> **Assignment**: A verbatim copy of the listing is what is needed, minus any pictures.

> **Dataset excerpts**:
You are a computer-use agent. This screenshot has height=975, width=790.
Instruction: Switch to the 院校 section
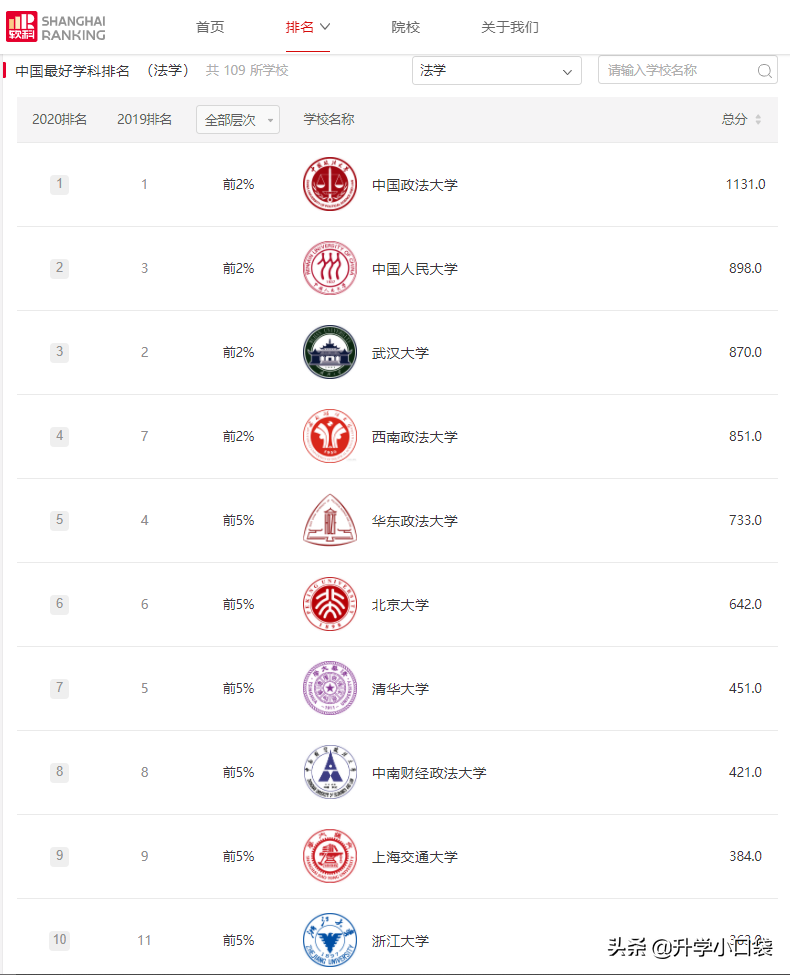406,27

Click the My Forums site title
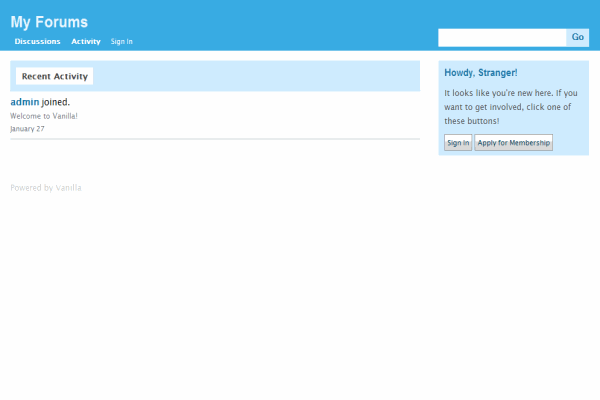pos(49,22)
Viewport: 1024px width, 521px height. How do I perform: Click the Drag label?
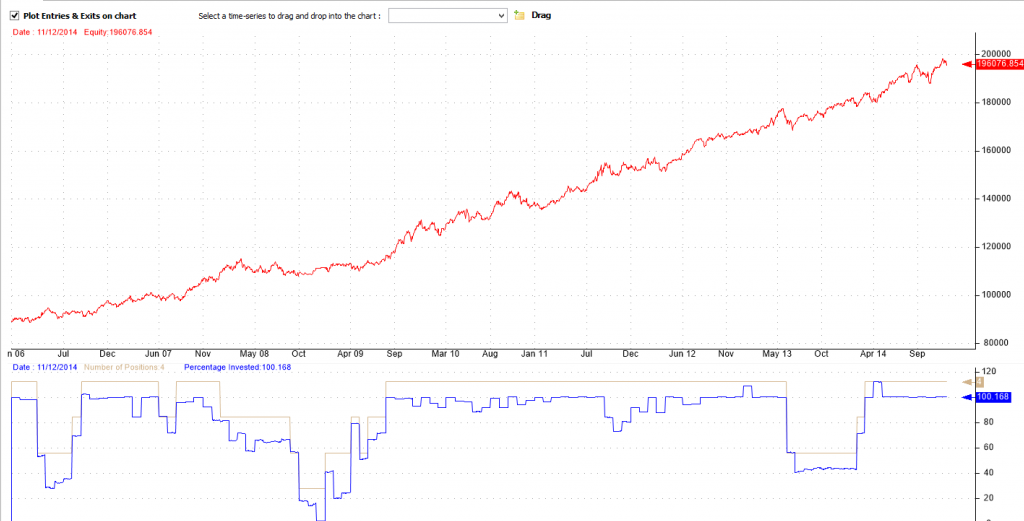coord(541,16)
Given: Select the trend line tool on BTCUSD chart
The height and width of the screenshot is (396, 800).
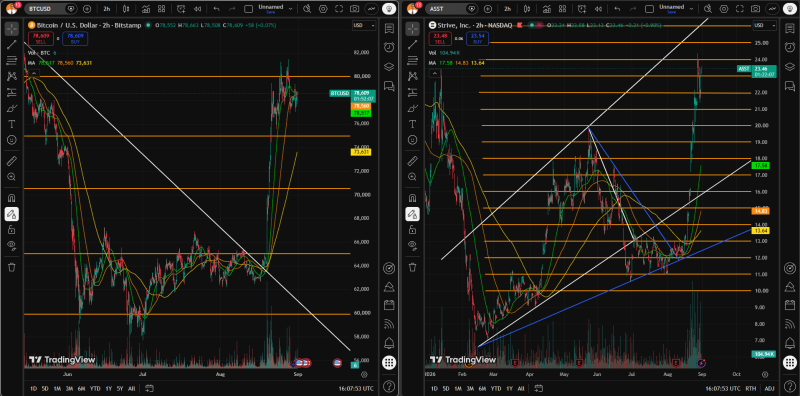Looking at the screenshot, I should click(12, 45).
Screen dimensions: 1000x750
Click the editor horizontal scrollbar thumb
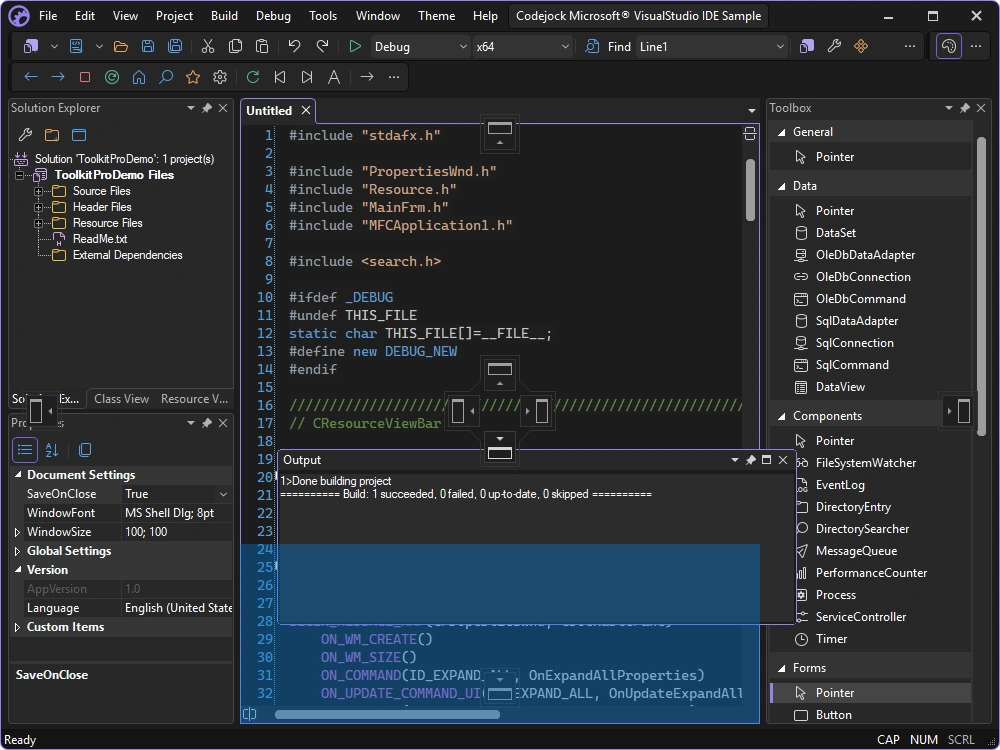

> **Response to this exercise**:
You are a computer-use agent. This screenshot has height=975, width=790.
Instruction: Switch to the 院校 section
406,27

Click the My Forums site title
pos(49,22)
Viewport: 1024px width, 521px height. How do I perform: Click the Drag label?
coord(541,16)
Given: Select the trend line tool on BTCUSD chart
The height and width of the screenshot is (396, 800).
Looking at the screenshot, I should click(12, 45).
Screen dimensions: 1000x750
Click the editor horizontal scrollbar thumb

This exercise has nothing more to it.